- TASK STATEMENT
Please return exactly the line that contains "This screenshot has" and every line after it, through the last line of the records below, with no pictures.

- DATA LISTING
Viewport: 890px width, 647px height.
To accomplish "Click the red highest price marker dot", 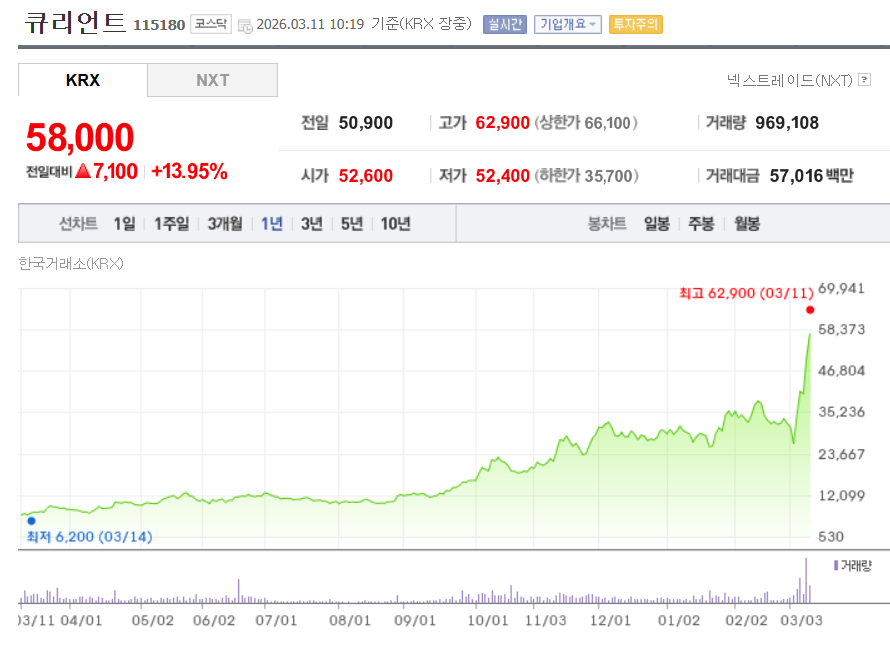I will (810, 310).
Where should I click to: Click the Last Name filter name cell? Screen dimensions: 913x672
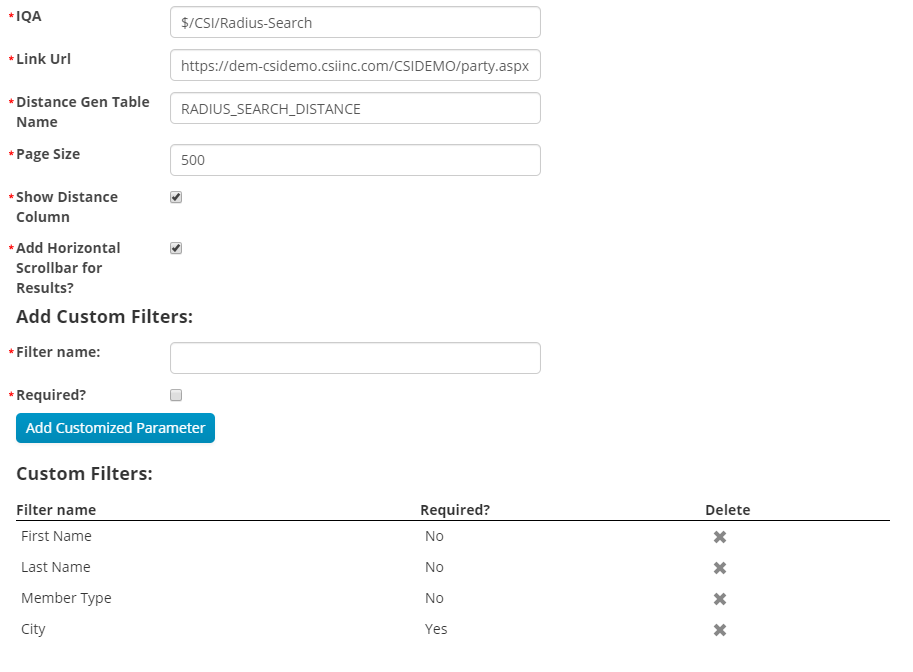56,567
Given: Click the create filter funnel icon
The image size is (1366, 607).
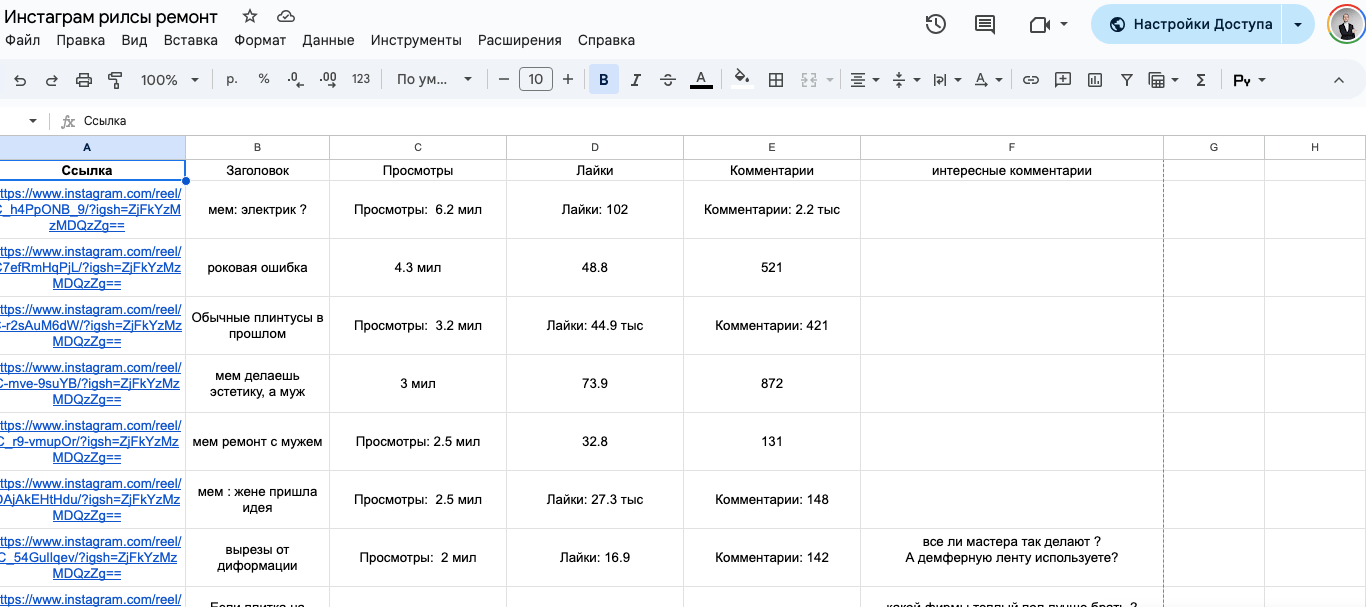Looking at the screenshot, I should pyautogui.click(x=1127, y=80).
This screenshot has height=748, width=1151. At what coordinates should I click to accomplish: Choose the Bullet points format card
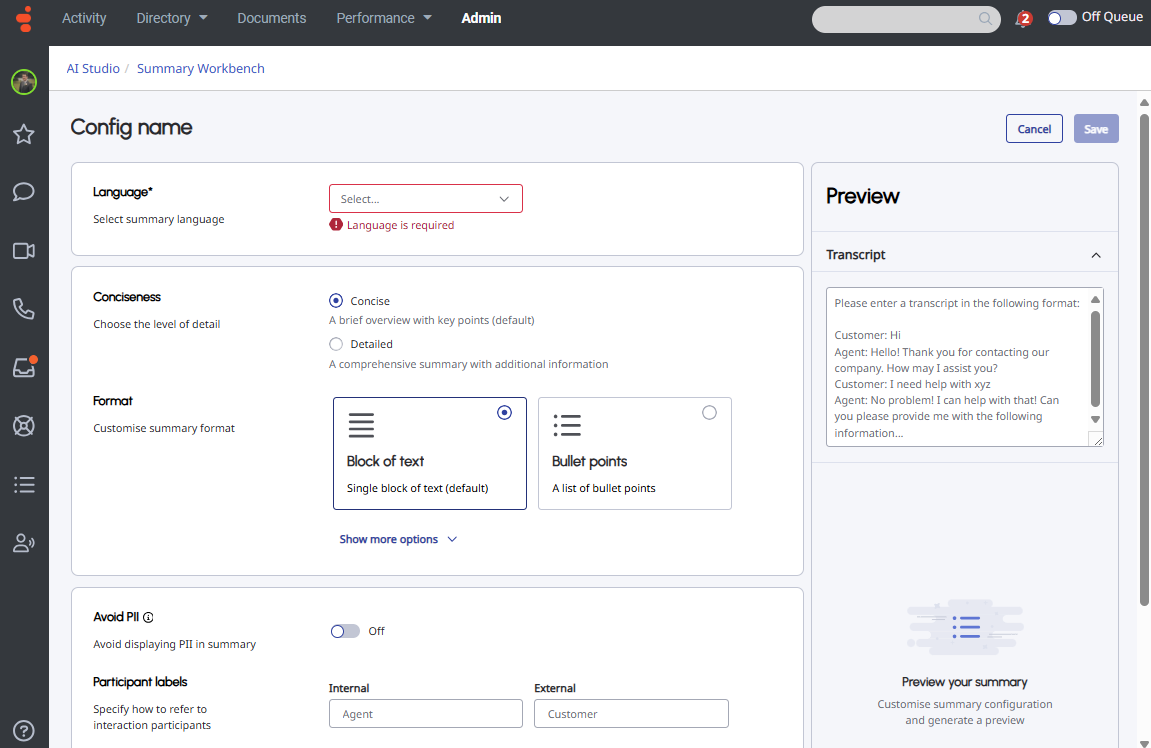[x=634, y=453]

- TASK ANSWER
This screenshot has height=748, width=1151. At what coordinates should I click to accomplish: Choose the Bullet points format card
[x=634, y=453]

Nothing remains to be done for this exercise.